◆ EXERCISE AIM
Reproduce the entries below exactly, but only from the line containing "Toggle the sidebar panel icon" to the line containing "Uncheck the Enable PDF Searcher checkbox", inclusive.

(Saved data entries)
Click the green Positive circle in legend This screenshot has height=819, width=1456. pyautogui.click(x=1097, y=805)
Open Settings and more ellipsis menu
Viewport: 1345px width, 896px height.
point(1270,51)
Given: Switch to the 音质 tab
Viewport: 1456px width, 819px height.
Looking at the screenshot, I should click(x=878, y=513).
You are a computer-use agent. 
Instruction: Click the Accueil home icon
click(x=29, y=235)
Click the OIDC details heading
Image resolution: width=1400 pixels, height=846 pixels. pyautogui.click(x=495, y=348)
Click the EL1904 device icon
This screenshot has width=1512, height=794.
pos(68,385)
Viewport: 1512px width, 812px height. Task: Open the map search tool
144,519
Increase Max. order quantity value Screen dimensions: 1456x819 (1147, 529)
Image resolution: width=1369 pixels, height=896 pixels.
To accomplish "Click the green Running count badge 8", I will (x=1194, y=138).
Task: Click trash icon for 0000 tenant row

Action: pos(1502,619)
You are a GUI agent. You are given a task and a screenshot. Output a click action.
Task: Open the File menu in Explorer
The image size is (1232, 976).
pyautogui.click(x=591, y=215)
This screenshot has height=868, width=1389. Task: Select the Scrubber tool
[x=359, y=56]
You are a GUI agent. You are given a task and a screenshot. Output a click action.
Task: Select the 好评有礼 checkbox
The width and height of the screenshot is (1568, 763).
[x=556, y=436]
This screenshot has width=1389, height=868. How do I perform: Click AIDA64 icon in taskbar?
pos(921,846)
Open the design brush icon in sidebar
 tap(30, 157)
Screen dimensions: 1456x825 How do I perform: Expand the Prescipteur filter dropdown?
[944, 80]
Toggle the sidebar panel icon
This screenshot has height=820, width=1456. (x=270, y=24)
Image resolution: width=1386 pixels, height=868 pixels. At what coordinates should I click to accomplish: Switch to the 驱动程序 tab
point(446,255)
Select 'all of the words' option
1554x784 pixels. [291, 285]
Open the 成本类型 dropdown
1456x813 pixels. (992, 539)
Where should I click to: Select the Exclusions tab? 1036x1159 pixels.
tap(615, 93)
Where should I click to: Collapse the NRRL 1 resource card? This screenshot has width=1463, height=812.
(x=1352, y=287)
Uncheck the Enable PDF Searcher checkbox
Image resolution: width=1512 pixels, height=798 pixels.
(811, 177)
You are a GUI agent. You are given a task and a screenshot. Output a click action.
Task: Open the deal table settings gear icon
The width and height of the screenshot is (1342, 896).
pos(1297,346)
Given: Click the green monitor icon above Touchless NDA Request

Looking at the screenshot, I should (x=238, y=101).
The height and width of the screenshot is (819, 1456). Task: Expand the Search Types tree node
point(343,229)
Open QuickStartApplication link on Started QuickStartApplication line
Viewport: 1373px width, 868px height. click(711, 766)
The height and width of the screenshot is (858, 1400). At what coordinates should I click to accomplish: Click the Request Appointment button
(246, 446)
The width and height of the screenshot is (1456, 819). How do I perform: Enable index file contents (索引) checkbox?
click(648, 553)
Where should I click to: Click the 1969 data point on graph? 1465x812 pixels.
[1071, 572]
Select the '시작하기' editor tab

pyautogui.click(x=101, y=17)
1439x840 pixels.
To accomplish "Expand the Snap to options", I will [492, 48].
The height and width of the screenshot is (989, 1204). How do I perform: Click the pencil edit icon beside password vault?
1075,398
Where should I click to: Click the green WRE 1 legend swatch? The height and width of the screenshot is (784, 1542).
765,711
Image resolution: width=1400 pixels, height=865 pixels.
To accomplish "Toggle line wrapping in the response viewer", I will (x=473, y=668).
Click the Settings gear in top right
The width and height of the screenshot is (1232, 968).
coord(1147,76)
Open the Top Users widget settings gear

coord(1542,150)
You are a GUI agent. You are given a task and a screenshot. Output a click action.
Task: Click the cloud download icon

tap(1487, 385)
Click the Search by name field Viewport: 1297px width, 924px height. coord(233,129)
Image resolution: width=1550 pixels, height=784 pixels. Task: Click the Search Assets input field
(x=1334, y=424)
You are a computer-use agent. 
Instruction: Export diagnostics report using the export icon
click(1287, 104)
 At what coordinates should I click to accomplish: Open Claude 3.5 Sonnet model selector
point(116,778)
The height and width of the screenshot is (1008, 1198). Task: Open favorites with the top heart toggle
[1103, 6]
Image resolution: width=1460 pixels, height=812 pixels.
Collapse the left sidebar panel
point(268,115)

◆ RESPONSE TO THIS EXERCISE
Toggle the sidebar panel icon
This screenshot has height=820, width=1456. (x=270, y=24)
Image resolution: width=1386 pixels, height=868 pixels. At what coordinates should I click to accomplish: Switch to the 驱动程序 tab
point(446,255)
Select 'all of the words' option
1554x784 pixels. [291, 285]
Open the 成本类型 dropdown
1456x813 pixels. (992, 539)
Where should I click to: Select the Exclusions tab? 1036x1159 pixels.
tap(615, 93)
Where should I click to: Collapse the NRRL 1 resource card? This screenshot has width=1463, height=812.
(x=1352, y=287)
Uncheck the Enable PDF Searcher checkbox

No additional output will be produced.